- GIVEN TEXT -
****************

A group of seven smiling people, including men and women, pose closely together for a selfie indoors, with a wall of framed portraits and green patterned background behind them, capturing a moment of camaraderie. Image used for biodesigner feature at Biodesign Academy.

Bioldes lab members (image credit: E.A. Jiménez)

Personal Motivation, Systemic Thinking

Her motivation is personal: her father’s IgA Nephropathy has long driven her to imagine a world where replacement organs could be designed, grown, and integrated into the body. The kidney, with its millions of precisely arranged filtering units, is a masterclass in natural engineering. Replicating it means thinking like both a biologist and a designer, balancing complexity with manufacturability.

The Biggest Challenge: Stochasticity as a Design Constraint

Unlike working with predictable building materials, cells operate with stochasticity: unpredictable timing and spatial activation of gene networks. Designing for such uncertainty requires new tools.

Biodesign in Latin America: Untapped Potential

In Latin America, she predicts strong growth in agri-tech, climate-tech, and nature-based biodesign solutions. Colombia’s biodiversity is unmatched per square metre, making it a natural hub for innovation. Yet biomedical biofabrication lags due to underdeveloped infrastructure, limited partnerships, and slow adoption of cutting-edge tools. Addressing these gaps could unlock entirely new design economies.

Case Studies in Interdisciplinary Collaboration

She cites Colombian projects that embody design-led biology:

  • E.dye – synthetic biology to produce colourfast natural pigments.

  • Spora Studio – mycelium-grown materials for design applications.

  • Nano Freeze – bio-preservation of food via bacterial proteins.

  • Phases Lab – a project she co-created that combines regenerative biology with AI-driven data science. The initiative arose directly from her thesis work. Now, the startup belongs entirely to her partner, Juan Pablo Ebrath, who founded it in San Francisco and recently won the prestigious Peter Thiel Fellowship to continue advancing its mission.

These projects succeed because they unite designers, engineers, artists, anthropologists, and computational scientists in the same creative process.

****************

Please name the Colombian project in the biodesign feature that uses synthetic biology to produce colourfast natural pigments. This material comes from a separate source.

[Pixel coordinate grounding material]

****************

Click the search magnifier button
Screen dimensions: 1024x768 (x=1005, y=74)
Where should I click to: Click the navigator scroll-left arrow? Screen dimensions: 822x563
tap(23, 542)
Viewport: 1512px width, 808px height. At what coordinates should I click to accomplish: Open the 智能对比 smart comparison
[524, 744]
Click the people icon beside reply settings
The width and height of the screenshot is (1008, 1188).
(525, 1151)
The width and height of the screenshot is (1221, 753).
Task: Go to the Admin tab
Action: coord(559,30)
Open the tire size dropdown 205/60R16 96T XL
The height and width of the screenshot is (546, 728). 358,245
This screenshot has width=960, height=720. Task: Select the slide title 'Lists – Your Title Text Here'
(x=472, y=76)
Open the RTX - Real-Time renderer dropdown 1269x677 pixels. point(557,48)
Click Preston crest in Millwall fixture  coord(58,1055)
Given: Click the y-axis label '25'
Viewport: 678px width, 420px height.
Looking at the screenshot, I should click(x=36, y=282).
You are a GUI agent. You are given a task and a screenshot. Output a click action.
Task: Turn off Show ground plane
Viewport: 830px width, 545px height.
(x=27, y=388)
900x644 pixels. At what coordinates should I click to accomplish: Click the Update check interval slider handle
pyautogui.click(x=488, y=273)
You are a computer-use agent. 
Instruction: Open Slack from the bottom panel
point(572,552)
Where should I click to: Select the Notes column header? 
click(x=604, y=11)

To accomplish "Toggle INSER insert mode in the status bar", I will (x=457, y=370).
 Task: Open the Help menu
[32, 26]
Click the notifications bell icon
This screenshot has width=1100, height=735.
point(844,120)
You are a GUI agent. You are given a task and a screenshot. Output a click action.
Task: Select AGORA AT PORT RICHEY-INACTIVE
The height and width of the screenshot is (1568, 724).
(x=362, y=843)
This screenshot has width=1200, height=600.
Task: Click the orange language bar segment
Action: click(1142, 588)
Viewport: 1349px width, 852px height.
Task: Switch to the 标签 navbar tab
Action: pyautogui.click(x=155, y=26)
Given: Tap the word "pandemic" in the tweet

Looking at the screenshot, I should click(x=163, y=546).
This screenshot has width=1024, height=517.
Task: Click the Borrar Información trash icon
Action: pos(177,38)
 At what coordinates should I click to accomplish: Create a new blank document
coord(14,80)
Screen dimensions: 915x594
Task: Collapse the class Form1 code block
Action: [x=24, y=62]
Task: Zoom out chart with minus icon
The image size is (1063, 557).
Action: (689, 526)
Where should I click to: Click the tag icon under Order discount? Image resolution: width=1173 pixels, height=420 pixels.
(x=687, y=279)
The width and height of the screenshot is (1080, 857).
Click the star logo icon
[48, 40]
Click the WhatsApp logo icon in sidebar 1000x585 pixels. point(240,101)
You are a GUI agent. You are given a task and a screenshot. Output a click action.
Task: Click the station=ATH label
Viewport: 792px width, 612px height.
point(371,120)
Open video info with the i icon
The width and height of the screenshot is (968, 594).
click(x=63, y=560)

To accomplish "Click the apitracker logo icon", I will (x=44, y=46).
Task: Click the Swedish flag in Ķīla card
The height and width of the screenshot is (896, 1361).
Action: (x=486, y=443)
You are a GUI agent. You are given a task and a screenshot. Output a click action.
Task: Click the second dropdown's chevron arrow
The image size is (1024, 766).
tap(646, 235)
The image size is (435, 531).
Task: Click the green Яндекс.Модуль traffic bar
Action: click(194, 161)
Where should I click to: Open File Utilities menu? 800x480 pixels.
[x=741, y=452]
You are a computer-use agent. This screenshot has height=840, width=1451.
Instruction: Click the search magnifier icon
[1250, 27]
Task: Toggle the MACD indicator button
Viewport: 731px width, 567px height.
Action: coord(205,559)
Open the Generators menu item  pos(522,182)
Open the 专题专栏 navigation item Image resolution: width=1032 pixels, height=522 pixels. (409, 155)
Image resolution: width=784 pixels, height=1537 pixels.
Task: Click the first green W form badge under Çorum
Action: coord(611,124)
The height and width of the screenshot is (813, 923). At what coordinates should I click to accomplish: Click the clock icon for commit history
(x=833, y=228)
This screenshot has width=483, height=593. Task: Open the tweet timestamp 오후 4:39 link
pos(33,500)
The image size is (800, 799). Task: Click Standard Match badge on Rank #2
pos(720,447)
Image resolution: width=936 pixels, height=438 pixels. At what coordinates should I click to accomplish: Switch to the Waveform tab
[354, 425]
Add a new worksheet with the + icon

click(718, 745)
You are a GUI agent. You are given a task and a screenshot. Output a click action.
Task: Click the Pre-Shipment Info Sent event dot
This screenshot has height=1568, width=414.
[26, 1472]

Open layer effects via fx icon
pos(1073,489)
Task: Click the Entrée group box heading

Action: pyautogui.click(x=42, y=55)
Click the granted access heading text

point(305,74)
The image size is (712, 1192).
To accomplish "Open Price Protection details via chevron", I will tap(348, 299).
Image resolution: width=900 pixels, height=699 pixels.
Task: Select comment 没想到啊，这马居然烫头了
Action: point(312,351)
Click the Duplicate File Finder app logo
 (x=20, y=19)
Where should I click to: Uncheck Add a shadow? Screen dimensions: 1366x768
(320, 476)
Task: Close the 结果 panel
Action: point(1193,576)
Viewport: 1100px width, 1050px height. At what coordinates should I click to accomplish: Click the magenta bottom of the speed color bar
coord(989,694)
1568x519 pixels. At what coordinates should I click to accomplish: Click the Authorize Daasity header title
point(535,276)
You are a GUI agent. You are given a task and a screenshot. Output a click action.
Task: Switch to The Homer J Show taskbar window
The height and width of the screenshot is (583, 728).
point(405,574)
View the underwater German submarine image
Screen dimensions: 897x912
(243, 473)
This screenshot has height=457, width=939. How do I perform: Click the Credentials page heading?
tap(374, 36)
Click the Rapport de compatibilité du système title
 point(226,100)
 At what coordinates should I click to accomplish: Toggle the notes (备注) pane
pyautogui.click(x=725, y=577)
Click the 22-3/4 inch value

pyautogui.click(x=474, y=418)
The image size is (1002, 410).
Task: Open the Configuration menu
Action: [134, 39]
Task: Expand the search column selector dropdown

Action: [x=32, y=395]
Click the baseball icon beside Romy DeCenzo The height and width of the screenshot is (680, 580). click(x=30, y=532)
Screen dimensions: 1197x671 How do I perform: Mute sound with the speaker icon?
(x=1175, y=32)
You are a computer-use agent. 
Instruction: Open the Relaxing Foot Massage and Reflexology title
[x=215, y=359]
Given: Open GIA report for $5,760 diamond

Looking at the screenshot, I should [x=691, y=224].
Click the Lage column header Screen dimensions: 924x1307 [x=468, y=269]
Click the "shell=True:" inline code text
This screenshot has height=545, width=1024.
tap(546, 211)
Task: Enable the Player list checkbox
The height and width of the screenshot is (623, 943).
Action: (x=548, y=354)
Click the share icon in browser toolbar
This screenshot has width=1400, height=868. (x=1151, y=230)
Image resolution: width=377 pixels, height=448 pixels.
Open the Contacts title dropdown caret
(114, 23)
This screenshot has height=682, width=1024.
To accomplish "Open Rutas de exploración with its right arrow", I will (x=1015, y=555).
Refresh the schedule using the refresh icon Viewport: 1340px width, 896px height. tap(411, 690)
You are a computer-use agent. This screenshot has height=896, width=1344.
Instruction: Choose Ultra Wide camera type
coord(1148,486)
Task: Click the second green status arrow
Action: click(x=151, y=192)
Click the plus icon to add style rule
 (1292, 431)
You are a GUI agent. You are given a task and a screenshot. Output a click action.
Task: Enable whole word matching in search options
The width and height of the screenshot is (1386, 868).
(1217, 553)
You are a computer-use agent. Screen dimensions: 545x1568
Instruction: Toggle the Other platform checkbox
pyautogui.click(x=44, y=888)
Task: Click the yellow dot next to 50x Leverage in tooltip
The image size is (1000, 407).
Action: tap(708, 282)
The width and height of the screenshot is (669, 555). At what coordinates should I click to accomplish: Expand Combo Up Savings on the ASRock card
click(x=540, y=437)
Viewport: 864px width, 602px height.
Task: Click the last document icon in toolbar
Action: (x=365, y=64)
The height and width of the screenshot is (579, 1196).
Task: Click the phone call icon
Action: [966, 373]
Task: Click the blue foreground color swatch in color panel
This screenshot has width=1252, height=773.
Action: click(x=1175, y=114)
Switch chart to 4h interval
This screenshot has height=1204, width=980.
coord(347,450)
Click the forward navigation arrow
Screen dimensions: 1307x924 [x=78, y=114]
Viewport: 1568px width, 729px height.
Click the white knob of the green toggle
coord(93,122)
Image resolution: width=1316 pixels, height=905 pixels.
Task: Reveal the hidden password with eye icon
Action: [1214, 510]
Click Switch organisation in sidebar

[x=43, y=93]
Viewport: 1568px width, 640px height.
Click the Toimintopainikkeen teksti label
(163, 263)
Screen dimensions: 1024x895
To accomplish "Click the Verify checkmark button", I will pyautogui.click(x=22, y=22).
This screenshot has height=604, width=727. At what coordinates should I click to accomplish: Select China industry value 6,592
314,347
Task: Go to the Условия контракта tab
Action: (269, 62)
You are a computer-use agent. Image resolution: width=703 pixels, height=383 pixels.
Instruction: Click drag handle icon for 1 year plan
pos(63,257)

****************

- WORKED SOLUTION -
E.dye